== Segment start ==

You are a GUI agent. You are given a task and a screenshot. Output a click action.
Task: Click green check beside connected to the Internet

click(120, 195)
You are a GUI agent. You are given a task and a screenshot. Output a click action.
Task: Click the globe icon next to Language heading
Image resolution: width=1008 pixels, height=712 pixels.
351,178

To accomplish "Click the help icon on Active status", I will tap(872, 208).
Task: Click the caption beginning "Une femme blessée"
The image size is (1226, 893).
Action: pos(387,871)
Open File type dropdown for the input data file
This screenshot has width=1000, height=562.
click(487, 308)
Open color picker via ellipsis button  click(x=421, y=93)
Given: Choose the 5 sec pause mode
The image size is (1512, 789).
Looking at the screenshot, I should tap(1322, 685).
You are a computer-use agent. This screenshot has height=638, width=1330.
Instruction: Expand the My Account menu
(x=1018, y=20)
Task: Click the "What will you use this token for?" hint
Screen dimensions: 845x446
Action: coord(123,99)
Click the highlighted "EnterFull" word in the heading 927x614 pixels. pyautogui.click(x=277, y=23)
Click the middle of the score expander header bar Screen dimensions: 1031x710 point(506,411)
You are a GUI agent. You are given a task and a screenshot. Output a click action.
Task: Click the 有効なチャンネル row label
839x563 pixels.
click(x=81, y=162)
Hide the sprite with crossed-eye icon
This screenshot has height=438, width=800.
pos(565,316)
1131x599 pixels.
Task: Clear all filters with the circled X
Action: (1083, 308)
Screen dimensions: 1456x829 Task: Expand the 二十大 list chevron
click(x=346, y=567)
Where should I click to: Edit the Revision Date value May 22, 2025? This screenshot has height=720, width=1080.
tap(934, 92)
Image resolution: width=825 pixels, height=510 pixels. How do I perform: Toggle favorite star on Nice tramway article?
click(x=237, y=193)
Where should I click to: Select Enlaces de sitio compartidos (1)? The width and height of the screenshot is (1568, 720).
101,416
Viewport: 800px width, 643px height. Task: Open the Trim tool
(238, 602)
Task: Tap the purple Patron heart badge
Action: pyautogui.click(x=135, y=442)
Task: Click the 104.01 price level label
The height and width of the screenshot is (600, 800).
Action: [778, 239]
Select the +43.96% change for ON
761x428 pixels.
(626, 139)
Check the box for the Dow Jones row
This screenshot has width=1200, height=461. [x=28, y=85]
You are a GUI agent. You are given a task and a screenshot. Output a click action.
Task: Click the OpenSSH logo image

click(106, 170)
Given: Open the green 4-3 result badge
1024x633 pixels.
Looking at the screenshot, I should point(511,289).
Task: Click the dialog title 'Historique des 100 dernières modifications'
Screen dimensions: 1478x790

== Segment end ==

What is being asked: Copy every line of the material exactly, keeping all of it.

The completed task:
You are a GUI agent. You are given a task and a screenshot. Output a click action.
Task: Click green check beside connected to the Internet

click(120, 195)
You are a GUI agent. You are given a task and a screenshot. Output a click action.
Task: Click the globe icon next to Language heading
Image resolution: width=1008 pixels, height=712 pixels.
351,178

To accomplish "Click the help icon on Active status", I will tap(872, 208).
Task: Click the caption beginning "Une femme blessée"
The image size is (1226, 893).
Action: pos(387,871)
Open File type dropdown for the input data file
This screenshot has width=1000, height=562.
click(487, 308)
Open color picker via ellipsis button  click(x=421, y=93)
Given: Choose the 5 sec pause mode
The image size is (1512, 789).
Looking at the screenshot, I should tap(1322, 685).
You are a computer-use agent. This screenshot has height=638, width=1330.
Instruction: Expand the My Account menu
(x=1018, y=20)
Task: Click the "What will you use this token for?" hint
Screen dimensions: 845x446
Action: coord(123,99)
Click the highlighted "EnterFull" word in the heading 927x614 pixels. pyautogui.click(x=277, y=23)
Click the middle of the score expander header bar Screen dimensions: 1031x710 point(506,411)
You are a GUI agent. You are given a task and a screenshot. Output a click action.
Task: Click the 有効なチャンネル row label
839x563 pixels.
click(x=81, y=162)
Hide the sprite with crossed-eye icon
This screenshot has height=438, width=800.
pos(565,316)
1131x599 pixels.
Task: Clear all filters with the circled X
Action: (1083, 308)
Screen dimensions: 1456x829 Task: Expand the 二十大 list chevron
click(x=346, y=567)
Where should I click to: Edit the Revision Date value May 22, 2025? This screenshot has height=720, width=1080.
tap(934, 92)
Image resolution: width=825 pixels, height=510 pixels. How do I perform: Toggle favorite star on Nice tramway article?
click(x=237, y=193)
Where should I click to: Select Enlaces de sitio compartidos (1)? The width and height of the screenshot is (1568, 720).
101,416
Viewport: 800px width, 643px height. Task: Open the Trim tool
(238, 602)
Task: Tap the purple Patron heart badge
Action: pyautogui.click(x=135, y=442)
Task: Click the 104.01 price level label
The height and width of the screenshot is (600, 800).
Action: [778, 239]
Select the +43.96% change for ON
761x428 pixels.
(626, 139)
Check the box for the Dow Jones row
This screenshot has width=1200, height=461. [x=28, y=85]
You are a GUI agent. You are given a task and a screenshot. Output a click action.
Task: Click the OpenSSH logo image

click(106, 170)
Given: Open the green 4-3 result badge
1024x633 pixels.
Looking at the screenshot, I should point(511,289).
Task: Click the dialog title 'Historique des 100 dernières modifications'
Screen dimensions: 1478x790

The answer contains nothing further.